Enfin, les belles perspectives de développement du marché chinois de l’assurance sont soutenues par les réformes réglementaires en cours.

Une règlementation difficile pour les compagnies d’assurance étrangères, mais qui évolue vers plus de souplesse

Pénétrer le marché chinois n’est pas chose aisée pour une compagnie étrangère. Le partenariat avec un acteur local (à travers une coentreprise) est indispensable, notamment pour les assureurs opérant en assurance vie. Encore faut-il convaincre les acteurs locaux de nouer un partenariat.

En outre, il est nécessaire de passer par la China Insurance Regulatory Commission (CIRC) – Commission de supervision des assurances en Chine – pour exercer dans le pays. La CIRC délivre une licence qui autorise l’assureur à exercer son activité seulement dans la province où il s’est installé et seulement pour un type de produit. Impossible donc de s’implanter sur plusieurs secteurs de l’assurance.

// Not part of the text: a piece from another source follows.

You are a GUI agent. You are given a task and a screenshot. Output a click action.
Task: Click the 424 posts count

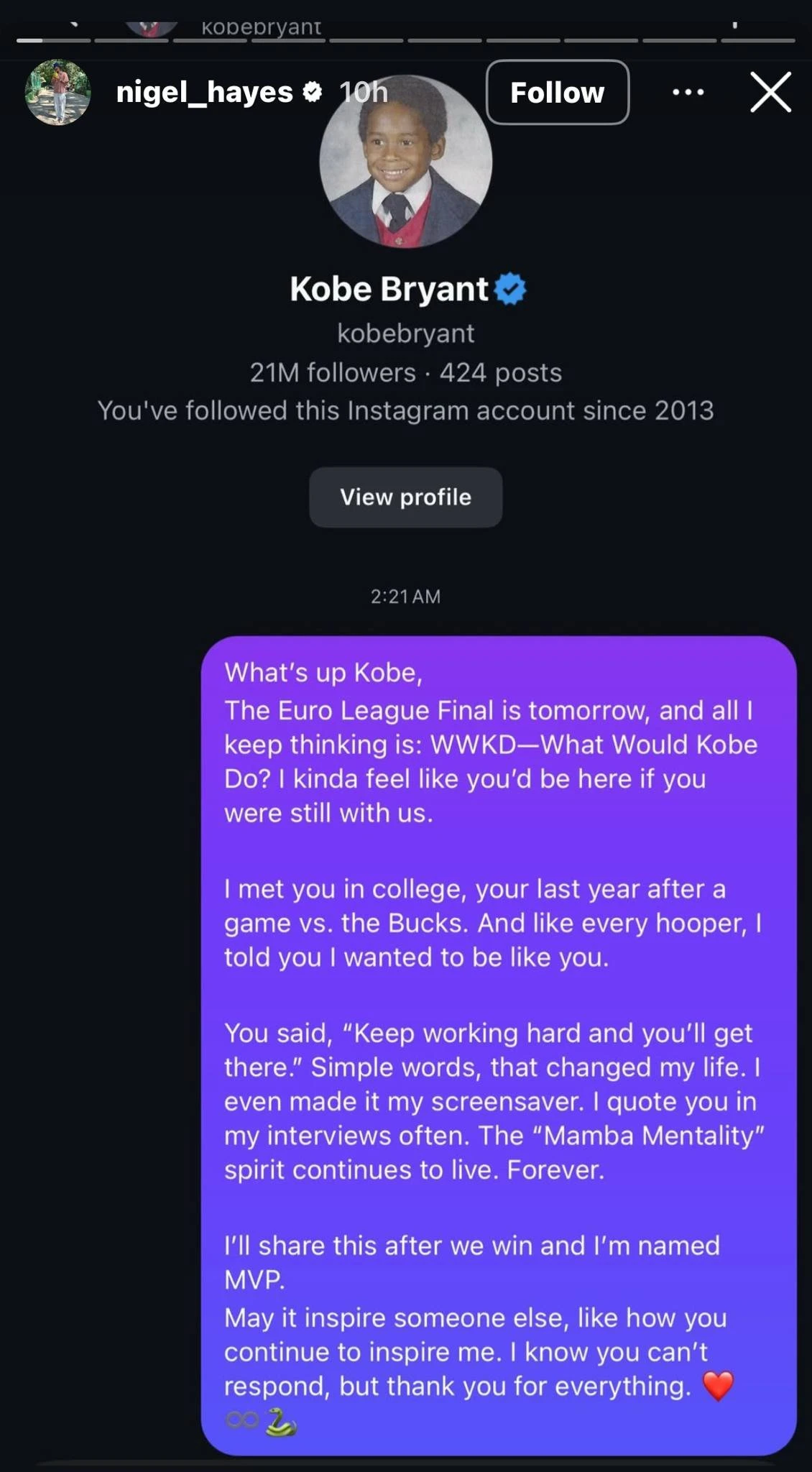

Mais cette règlementation contraignante pour les acteurs étrangers semble s’assouplir. Par exemple, ils peuvent désormais acquérir des acteurs locaux qui disposent d’une licence nationale. En outre, depuis 2014, les compagnies d’assurance peuvent désormais racheter des participations de plusieurs concurrents – et non plus d’un seul – sur le même segment de marché.

Cette règlementation évolutive devrait permettre aux compagnies étrangères de renforcer leur présence en Chine et même en Asie.

Néanmoins, il demeure tout de même une volonté de préserver les acteurs nationaux, ces derniers rayonnant sur la scène internationale. A ce titre, le classement 2015 de l’étude BrandZ de l’institut MillwardBrown qui dresse un classement des 10 marques mondiales d’assurance les plus puissantes fait la part belle à deux marques chinoises. Ping An, dont la valorisation atteint 12,4 Md$, occupe la première place et China Life, qui compte une valorisation de 12 Md$, arrive en seconde position.

Même si ces résultats sont à nuancer dans une certaine mesure (puisque Ping An doit beaucoup à son activité banque), ils en disent long quant au poids des grands groupes chinois sur le marché de l’assurance mondiale.

Le marché chinois de l’assurance présente des perspectives de développement intéressantes. Avec une réglementation qui évolue et une volonté du gouvernement de faire de l’assurance un secteur clé du développement économique du pays, il semble logique de croire en son développement, malgré le ralentissement de l’économie chinoise qui n’aurait finalement que peu d’impacts sur le secteur.